The AI token is the new cell phone minute, Rafay Systems has found. And it will require its own billing infrastructure.
Extending its Kubernetes-based Platform-as-a-Service software, Rafay has launched a ‘Token Factory’ to provide AI service providers with an access control layer to bill for their services, handling metering, pricing, and quotas.
“Our job is to deliver said models in the easiest, most user-friendly way to consumers out there, and to track consumption,” said Haseeb Budhani, co-founder and CEO of workflow automation system provider Rafay Systems, in an interview.
The company is betting that the AI market will vastly expand beyond its present state of being led by a few giant AI frontier labs such as OpenAI and Anthropic. According to Research and Markets analyst firm, the market for GPUs-as-a-Service will hit $7.36 billion in 2026 and, by 2031, explode to $26.43 billion.
In its view, the company sees the Token Factory as a delivery plane for AI models, to be used by continually-running agents such as OpenClaw and NemoClaw. The provider exposes a set of AI services by way of API endpoints, which are metered by usage.
The Token Factory has been validated to work with OpenClaw and NVIDIA NemoClaw.
Expanding the AI Market
Rafay Systems offers an infrastructure management platform, one that packages Kubernetes deployments as a set of Platform-as-a-Service (PaaS) capabilities.
Rafay has enjoyed a surge in support for AI workloads, as more AI startups, and even IT incumbents, enter the market to serve various vertical and specialized domains. In his talks with telecommunications companies, Budhani found they are very interested in boosting their user revenue by adding token-based AI services into the portfolio.
Recently, GPU service provider Argentum AI has based its operations on Rafay. Argentum, which manages thousands of GPUs, sells to the world’s largest AI operators, including hyperscalers, neoclouds and enterprise-scale resellers. Rafay will provide a single unified software orchestration layer that Argentum can use to provide customized compute environments to its customers.

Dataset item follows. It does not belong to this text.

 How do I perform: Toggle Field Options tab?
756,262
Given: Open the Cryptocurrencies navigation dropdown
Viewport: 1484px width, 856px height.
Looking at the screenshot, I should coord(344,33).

“We are accelerating the time to market for all these AI use cases,” Budhani said. “We are all a little surprised, in a positive way, how many of these customers are out there.”
Billing Services
Rafay moved to provide a Token Factory to its PaaS platform after a meeting with NVIDIA. Unlike Kubernetes itself, company execs learned, the AI ecosystem is built on a direct consumption model. AI service providers need billing infrastructure.
For users of such AI services, “if you make it easy for them to use it, they’ll use it. If you make it hard for them to use it, they’re not going to use your infrastructure,” Budhani said. Entities such as OrbAI, and the open source Lago have already rushed to fill the void.
Rafay’s platform could already count hours of user usage of CPUs and virtual machines, so it was an easy jump for the company to add in token billing as well. “The token unit is a primitive that the platform understands,” Budhani said. “The token is the new cell phone minute.”
Rafay tracks token usage at the Kubernetes API or through the Envoy service mesh software, depending on the setup. On the provider side, it can connect with NVIDIA’s Dynamo inference orchestration software, or the vLLM inference engine, depending on what model the customer wants to use.
Bills can be directed either to individual users, to teams, or at the enterprise level. Token price is selected by the operator, and the bill is compiled by Rafay to be submitted to the operator’s back-end billing engine, be it Monetize360, Amdocs or some other engine.
Kubernetes Is Important but also Invisible
“Kubernetes is a good platform to build such a token factory,” Budhani said. AI services are largely container-based, built on a cloud-native microservices architecture. So it was natural that “Kubernetes became the standard in this market,” he said.
At the same time, however, most of Rafay’s current customers use a “serverless pod” SKU (stock-keeping unit), meaning they are relying on Kubernetes from a cloud provider, such as AWS’ Elastic Kubernetes Service (EKS), and not running Kubernetes themselves at all.